- From: Alex Rousskov <rousskov@measurement-factory.com>
- Date: Fri, 02 Dec 2011 16:30:34 -0700
- To: Willy Tarreau <w@1wt.eu>
- CC: ietf-http-wg@w3.org
On 12/02/2011 03:06 PM, Willy Tarreau wrote: > On Fri, Dec 02, 2011 at 02:50:13PM -0700, Alex Rousskov wrote: >> On 12/02/2011 02:11 PM, Willy Tarreau wrote: >> >>> Maybe something like this would make things clearer for >>> proxy authors (with a better wording) : >>> >>> When a proxy faces a malformed header, it must either reject the message >>> or fix the header before forwarding it. This applies to all headers the >>> proxy cares about for its processing, and in any case to Connection, >>> Content-Length, Host and Transfer-Encoding. >> >> Since the concept of "caring about the header" is not (and cannot be) >> defined and "fixing the header" essentially means emitting a header that >> complies with the specs, I believe the above is pretty much equivalent to: >> >> In the absence of requirements specific to proxies, when forwarding >> an upstream message, an HTTP proxy MUST comply with requirements >> for HTTP clients.

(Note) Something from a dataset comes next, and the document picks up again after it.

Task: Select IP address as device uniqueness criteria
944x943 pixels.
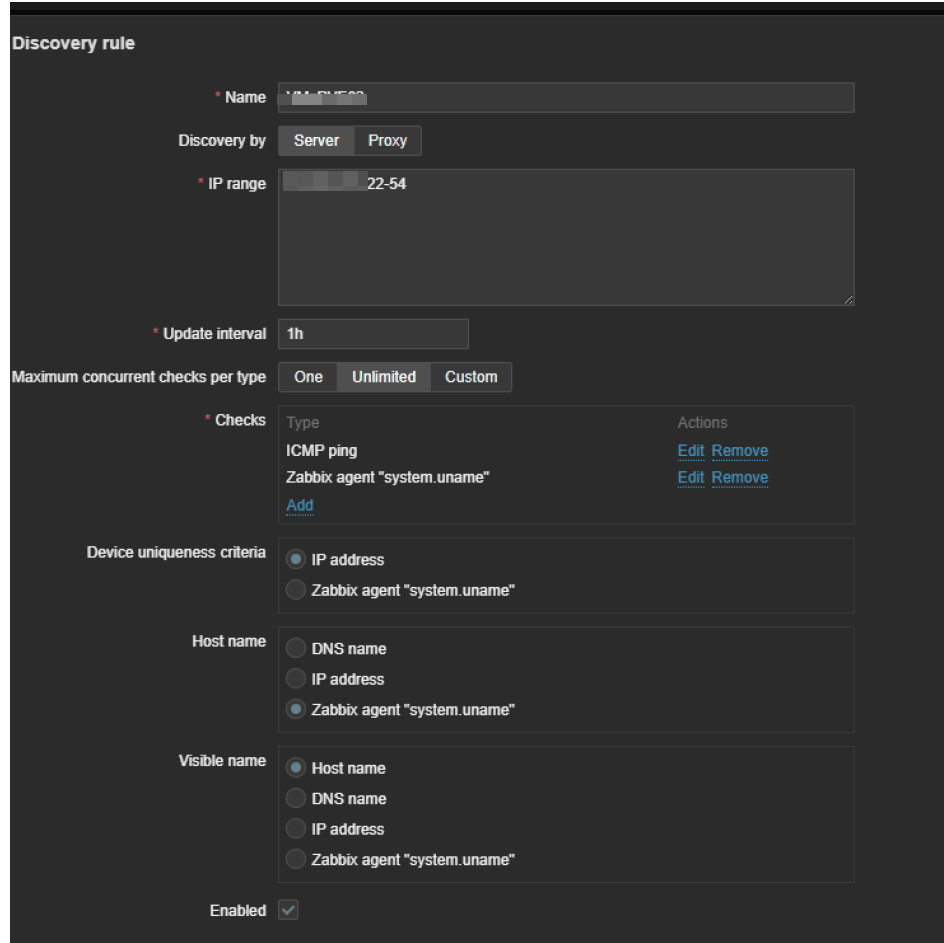Action: coord(297,560)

Consequently, if the upstream message is >> malformed, a proxy MUST NOT forward it "as is". > > This is still as much ambiguous as what it currently is IMHO, because > everyone will have a good reason to consider that some fixing is not > under his responsibility. The existence of good reasons to violate a MUST does not make that MUST ambiguous. However, it does prove that the MUST itself is wrong and should not be included in HTTPbis. >> If we restrict ourselves to Content-Length handling, the above becomes: >> >> When forwarding an upstream message with an invalid Content-Length >> header, a proxy MUST NOT send a message with an invalid >> Content-Length header to the next hop. >> >> followed by the current HTTPbis rules about appropriate reactions to >> some specific kinds of malformed Content-Length headers. > > I like this one much better, it sets the focus on a clear action even > if it implies additional specific code in products. Glad we have converged on something usable that we both can agree on! I suspect the above wording can be improved, but it does resolve the current ambiguity. Thank you, Alex.